Sarah Bohn, an economy and poverty researcher for the institute, said a more targeted approach for the lowest-income families is best, but a check for all would likely be easier for the state to administer — and some middle-class Californians who do not qualify for public assistance could also use the help.
“The ideal way to do it, in my view, is to target those who are really burdened by higher prices and haven’t seen rising earnings as much as other groups. But it’s difficult to do; we don’t have a lot of mechanisms for that,” Bohn said. “Many middle-class families are actually spending most of their resources on basic things in their budget and then they don’t have a ton left over.”

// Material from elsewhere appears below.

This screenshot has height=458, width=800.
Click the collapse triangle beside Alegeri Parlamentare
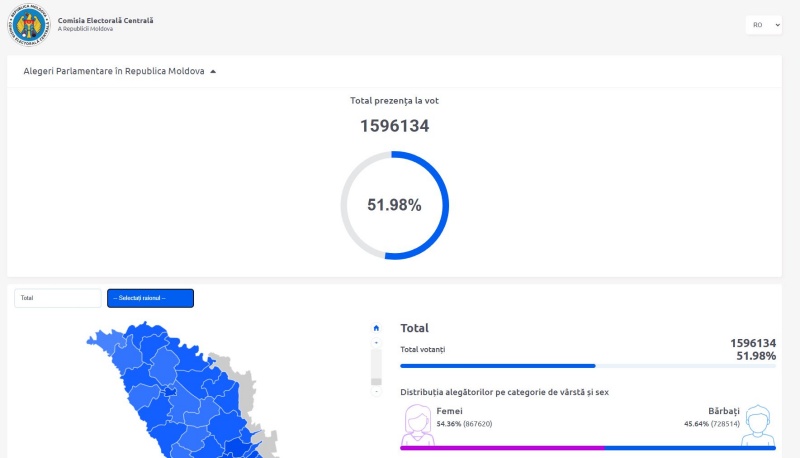pos(213,72)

The discussion over rebates has sparked a slew of debates about the type of changes to government policy California needs in the face of a record-high budget, with interest groups clamoring for more permanent action instead of cutting one-time checks.
Climate advocates said any reward for gas-powered vehicle owners contradicts California’s environmental goals.
Matthew Lewis, a spokesperson for California YIMBY — which stands for “Yes, in my back yard” — used the moment to urge state officials to rethink housing policy and workers’ dependence on commuting.
“It’s good policy to help lower-income people by giving them money, but honestly if the state wants to get serious about what those people really need, it’s affordable housing closer to their jobs. Giving people gas tax rebates won’t solve this problem,” he said. “This is a climate policy. The amount you charge for gasoline is a climate policy, so let’s treat it that way.”